There are two possibilities here that we know of. One is to give the churn another hour on the counter, while the culture continues to grow, and then try again. Maybe by that time the cream will be acidic enough to gather itself into a ball when you churn it. Maybe not. But in case this doesn’t do the trick, if your grains are firm enough it will sometimes work to drain the grainy stuff through a piece of cheesecloth for several hours, chill it, and then put it through the mixer to express the buttermilk. This means you will have skipped the stage of washing the buttermilk out, so you want to keep this butter in the refrigerator and use it soon, but otherwise it is butter, and no harm done.
Regarding summer butter, the commonest problem we have met with is one we call Fluffy Butter. This means you let the cream get too warm during ripening, and the churn, instead of gathering the firm granules of butter as they form, has whipped the soft lump of butter into a fluffy mass. It is difficult to drain this butter, since it tends to adhere to the slotted spoon we drain with, clogging the holes.
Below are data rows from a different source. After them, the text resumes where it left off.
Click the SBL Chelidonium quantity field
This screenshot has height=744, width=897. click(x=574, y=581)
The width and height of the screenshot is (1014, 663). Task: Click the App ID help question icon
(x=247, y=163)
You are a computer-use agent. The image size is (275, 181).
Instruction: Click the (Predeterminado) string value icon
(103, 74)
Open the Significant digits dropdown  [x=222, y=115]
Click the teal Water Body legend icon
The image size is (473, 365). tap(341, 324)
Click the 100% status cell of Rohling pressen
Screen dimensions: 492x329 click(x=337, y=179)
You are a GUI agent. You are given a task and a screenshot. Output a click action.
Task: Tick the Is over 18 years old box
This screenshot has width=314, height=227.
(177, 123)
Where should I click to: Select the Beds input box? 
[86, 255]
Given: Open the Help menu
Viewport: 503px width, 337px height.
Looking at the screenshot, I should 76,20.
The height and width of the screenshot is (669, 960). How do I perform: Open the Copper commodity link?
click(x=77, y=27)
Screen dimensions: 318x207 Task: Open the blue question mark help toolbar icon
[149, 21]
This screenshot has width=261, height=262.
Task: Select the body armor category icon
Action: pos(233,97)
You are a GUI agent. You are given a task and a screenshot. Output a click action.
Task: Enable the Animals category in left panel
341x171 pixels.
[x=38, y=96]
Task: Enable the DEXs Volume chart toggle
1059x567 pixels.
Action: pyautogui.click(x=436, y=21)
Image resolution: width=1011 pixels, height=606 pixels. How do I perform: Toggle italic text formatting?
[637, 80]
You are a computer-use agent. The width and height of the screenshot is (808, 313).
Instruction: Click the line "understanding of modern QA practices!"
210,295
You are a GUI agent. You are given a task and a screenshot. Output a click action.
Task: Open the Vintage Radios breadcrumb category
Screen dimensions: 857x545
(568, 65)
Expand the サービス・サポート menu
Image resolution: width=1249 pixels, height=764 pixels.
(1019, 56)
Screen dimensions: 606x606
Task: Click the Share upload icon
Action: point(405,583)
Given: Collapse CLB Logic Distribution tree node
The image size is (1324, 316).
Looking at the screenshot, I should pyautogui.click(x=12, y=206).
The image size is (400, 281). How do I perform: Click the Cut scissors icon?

The remedy we use in this case is to shove the whole kit ‘n’ caboodle into the refrigerator for a while, until the butter is firm enough that we can move on to the next step.
Often by thus chilling the butter you can right the whole situation; you will be able to drain your butter, wash as you would normally, work the water droplets out, salt and shape. If you chill it a long time, it may grow too firm for the churn to work it, and you may have to wash the butter by hand. No matter; butter it still is, and no one meeting it on the street would ever know it had a checkered past.
At other times, especially in winter, your problem will be that the butter doesn’t come at all; your cream will pass through the first stages, of whipped cream and runny, overwhipped cream, but at the stage where it should form small grains which will rapidly gather into large lumps, the process just stops. Beat the cream as you might, the butterfat in your cream simply will not gather.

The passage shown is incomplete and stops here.